Copy the data word for word, keeping every line.
---------- RECORD EXTRACTS ----------
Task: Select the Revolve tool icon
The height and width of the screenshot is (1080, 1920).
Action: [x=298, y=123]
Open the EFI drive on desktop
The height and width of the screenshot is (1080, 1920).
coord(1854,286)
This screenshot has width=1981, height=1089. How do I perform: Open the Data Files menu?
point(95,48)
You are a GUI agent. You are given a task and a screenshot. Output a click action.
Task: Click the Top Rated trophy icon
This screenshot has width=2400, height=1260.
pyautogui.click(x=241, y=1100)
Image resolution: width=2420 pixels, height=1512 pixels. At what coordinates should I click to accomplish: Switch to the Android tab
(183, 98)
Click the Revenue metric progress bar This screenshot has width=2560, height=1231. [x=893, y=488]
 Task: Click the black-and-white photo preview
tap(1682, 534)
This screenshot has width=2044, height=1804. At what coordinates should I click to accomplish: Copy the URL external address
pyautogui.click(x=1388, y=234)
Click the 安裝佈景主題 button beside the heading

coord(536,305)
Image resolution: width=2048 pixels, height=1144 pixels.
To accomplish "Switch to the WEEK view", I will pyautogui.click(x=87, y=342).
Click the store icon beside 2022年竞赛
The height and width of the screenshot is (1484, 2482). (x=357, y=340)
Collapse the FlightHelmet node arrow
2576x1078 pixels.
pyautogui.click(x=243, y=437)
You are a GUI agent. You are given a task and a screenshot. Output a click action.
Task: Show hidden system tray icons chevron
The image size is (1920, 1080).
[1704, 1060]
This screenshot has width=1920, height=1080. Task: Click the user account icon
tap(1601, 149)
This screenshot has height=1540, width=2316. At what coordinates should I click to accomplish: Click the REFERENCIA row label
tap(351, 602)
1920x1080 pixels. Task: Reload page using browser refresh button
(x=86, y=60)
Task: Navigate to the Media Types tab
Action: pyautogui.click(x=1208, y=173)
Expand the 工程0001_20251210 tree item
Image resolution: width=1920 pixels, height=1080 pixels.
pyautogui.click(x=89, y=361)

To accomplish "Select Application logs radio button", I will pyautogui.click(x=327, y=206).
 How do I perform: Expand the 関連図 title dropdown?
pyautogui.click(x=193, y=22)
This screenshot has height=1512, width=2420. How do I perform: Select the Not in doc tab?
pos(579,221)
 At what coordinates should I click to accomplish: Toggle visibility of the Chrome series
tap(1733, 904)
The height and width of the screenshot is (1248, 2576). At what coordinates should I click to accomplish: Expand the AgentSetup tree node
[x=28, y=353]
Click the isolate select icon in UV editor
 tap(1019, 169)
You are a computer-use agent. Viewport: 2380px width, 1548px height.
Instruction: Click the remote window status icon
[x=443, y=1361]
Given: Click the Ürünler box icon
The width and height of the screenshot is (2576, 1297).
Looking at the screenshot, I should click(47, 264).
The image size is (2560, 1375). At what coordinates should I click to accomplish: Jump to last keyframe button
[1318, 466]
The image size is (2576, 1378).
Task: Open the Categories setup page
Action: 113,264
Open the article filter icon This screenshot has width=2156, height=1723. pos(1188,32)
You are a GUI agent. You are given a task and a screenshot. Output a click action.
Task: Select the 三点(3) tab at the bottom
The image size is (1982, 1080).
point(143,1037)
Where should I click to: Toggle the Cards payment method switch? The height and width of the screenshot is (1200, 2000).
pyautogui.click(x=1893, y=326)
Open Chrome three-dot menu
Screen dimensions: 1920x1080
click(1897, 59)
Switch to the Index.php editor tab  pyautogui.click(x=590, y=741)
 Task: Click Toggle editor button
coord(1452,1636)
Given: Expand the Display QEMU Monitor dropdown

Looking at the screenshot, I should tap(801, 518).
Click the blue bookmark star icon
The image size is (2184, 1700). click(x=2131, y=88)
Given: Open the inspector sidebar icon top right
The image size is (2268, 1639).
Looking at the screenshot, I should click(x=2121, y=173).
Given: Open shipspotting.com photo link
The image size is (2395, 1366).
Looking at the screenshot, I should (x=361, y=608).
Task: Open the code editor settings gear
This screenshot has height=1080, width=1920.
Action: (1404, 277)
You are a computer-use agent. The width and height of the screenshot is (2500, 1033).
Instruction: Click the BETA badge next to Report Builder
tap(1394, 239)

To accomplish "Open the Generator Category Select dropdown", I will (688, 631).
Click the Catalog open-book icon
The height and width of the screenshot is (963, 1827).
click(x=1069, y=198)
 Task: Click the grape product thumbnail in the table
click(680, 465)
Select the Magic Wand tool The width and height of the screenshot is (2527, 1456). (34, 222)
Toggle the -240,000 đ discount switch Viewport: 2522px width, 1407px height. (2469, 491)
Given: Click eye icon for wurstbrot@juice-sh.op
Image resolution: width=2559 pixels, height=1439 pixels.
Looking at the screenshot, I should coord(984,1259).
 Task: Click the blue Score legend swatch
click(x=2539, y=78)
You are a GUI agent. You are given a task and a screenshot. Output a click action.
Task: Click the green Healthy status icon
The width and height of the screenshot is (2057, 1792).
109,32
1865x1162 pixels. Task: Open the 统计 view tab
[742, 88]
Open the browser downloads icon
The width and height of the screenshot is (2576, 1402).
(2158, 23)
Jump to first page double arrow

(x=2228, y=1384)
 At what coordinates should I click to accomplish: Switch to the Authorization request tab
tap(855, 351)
----------
RESPONSE FOR THIS EXERCISE:
Task: Select the Revolve tool icon
The height and width of the screenshot is (1080, 1920).
Action: [x=298, y=123]
Open the EFI drive on desktop
The height and width of the screenshot is (1080, 1920).
coord(1854,286)
This screenshot has width=1981, height=1089. How do I perform: Open the Data Files menu?
point(95,48)
You are a GUI agent. You are given a task and a screenshot. Output a click action.
Task: Click the Top Rated trophy icon
This screenshot has width=2400, height=1260.
pyautogui.click(x=241, y=1100)
Image resolution: width=2420 pixels, height=1512 pixels. At what coordinates should I click to accomplish: Switch to the Android tab
(183, 98)
Click the Revenue metric progress bar This screenshot has width=2560, height=1231. [x=893, y=488]
 Task: Click the black-and-white photo preview
tap(1682, 534)
This screenshot has width=2044, height=1804. At what coordinates should I click to accomplish: Copy the URL external address
pyautogui.click(x=1388, y=234)
Click the 安裝佈景主題 button beside the heading

coord(536,305)
Image resolution: width=2048 pixels, height=1144 pixels.
To accomplish "Switch to the WEEK view", I will pyautogui.click(x=87, y=342).
Click the store icon beside 2022年竞赛
The height and width of the screenshot is (1484, 2482). (x=357, y=340)
Collapse the FlightHelmet node arrow
2576x1078 pixels.
pyautogui.click(x=243, y=437)
You are a GUI agent. You are given a task and a screenshot. Output a click action.
Task: Show hidden system tray icons chevron
The image size is (1920, 1080).
[1704, 1060]
This screenshot has width=1920, height=1080. Task: Click the user account icon
tap(1601, 149)
This screenshot has height=1540, width=2316. At what coordinates should I click to accomplish: Click the REFERENCIA row label
tap(351, 602)
1920x1080 pixels. Task: Reload page using browser refresh button
(x=86, y=60)
Task: Navigate to the Media Types tab
Action: pyautogui.click(x=1208, y=173)
Expand the 工程0001_20251210 tree item
Image resolution: width=1920 pixels, height=1080 pixels.
pyautogui.click(x=89, y=361)

To accomplish "Select Application logs radio button", I will pyautogui.click(x=327, y=206).
 How do I perform: Expand the 関連図 title dropdown?
pyautogui.click(x=193, y=22)
This screenshot has height=1512, width=2420. How do I perform: Select the Not in doc tab?
pos(579,221)
 At what coordinates should I click to accomplish: Toggle visibility of the Chrome series
tap(1733, 904)
The height and width of the screenshot is (1248, 2576). At what coordinates should I click to accomplish: Expand the AgentSetup tree node
[x=28, y=353]
Click the isolate select icon in UV editor
 tap(1019, 169)
You are a computer-use agent. Viewport: 2380px width, 1548px height.
Instruction: Click the remote window status icon
[x=443, y=1361]
Given: Click the Ürünler box icon
The width and height of the screenshot is (2576, 1297).
Looking at the screenshot, I should click(47, 264).
The image size is (2560, 1375). At what coordinates should I click to accomplish: Jump to last keyframe button
[1318, 466]
The image size is (2576, 1378).
Task: Open the Categories setup page
Action: 113,264
Open the article filter icon This screenshot has width=2156, height=1723. pos(1188,32)
You are a GUI agent. You are given a task and a screenshot. Output a click action.
Task: Select the 三点(3) tab at the bottom
The image size is (1982, 1080).
point(143,1037)
Where should I click to: Toggle the Cards payment method switch? The height and width of the screenshot is (1200, 2000).
pyautogui.click(x=1893, y=326)
Open Chrome three-dot menu
Screen dimensions: 1920x1080
click(1897, 59)
Switch to the Index.php editor tab  pyautogui.click(x=590, y=741)
 Task: Click Toggle editor button
coord(1452,1636)
Given: Expand the Display QEMU Monitor dropdown

Looking at the screenshot, I should tap(801, 518).
Click the blue bookmark star icon
The image size is (2184, 1700). click(x=2131, y=88)
Given: Open the inspector sidebar icon top right
The image size is (2268, 1639).
Looking at the screenshot, I should click(x=2121, y=173).
Given: Open shipspotting.com photo link
The image size is (2395, 1366).
Looking at the screenshot, I should (x=361, y=608).
Task: Open the code editor settings gear
This screenshot has height=1080, width=1920.
Action: (1404, 277)
You are a computer-use agent. The width and height of the screenshot is (2500, 1033).
Instruction: Click the BETA badge next to Report Builder
tap(1394, 239)

To accomplish "Open the Generator Category Select dropdown", I will (688, 631).
Click the Catalog open-book icon
The height and width of the screenshot is (963, 1827).
click(x=1069, y=198)
 Task: Click the grape product thumbnail in the table
click(680, 465)
Select the Magic Wand tool The width and height of the screenshot is (2527, 1456). (34, 222)
Toggle the -240,000 đ discount switch Viewport: 2522px width, 1407px height. (2469, 491)
Given: Click eye icon for wurstbrot@juice-sh.op
Image resolution: width=2559 pixels, height=1439 pixels.
Looking at the screenshot, I should coord(984,1259).
 Task: Click the blue Score legend swatch
click(x=2539, y=78)
You are a GUI agent. You are given a task and a screenshot. Output a click action.
Task: Click the green Healthy status icon
The width and height of the screenshot is (2057, 1792).
109,32
1865x1162 pixels. Task: Open the 统计 view tab
[742, 88]
Open the browser downloads icon
The width and height of the screenshot is (2576, 1402).
(2158, 23)
Jump to first page double arrow

(x=2228, y=1384)
 At what coordinates should I click to accomplish: Switch to the Authorization request tab
tap(855, 351)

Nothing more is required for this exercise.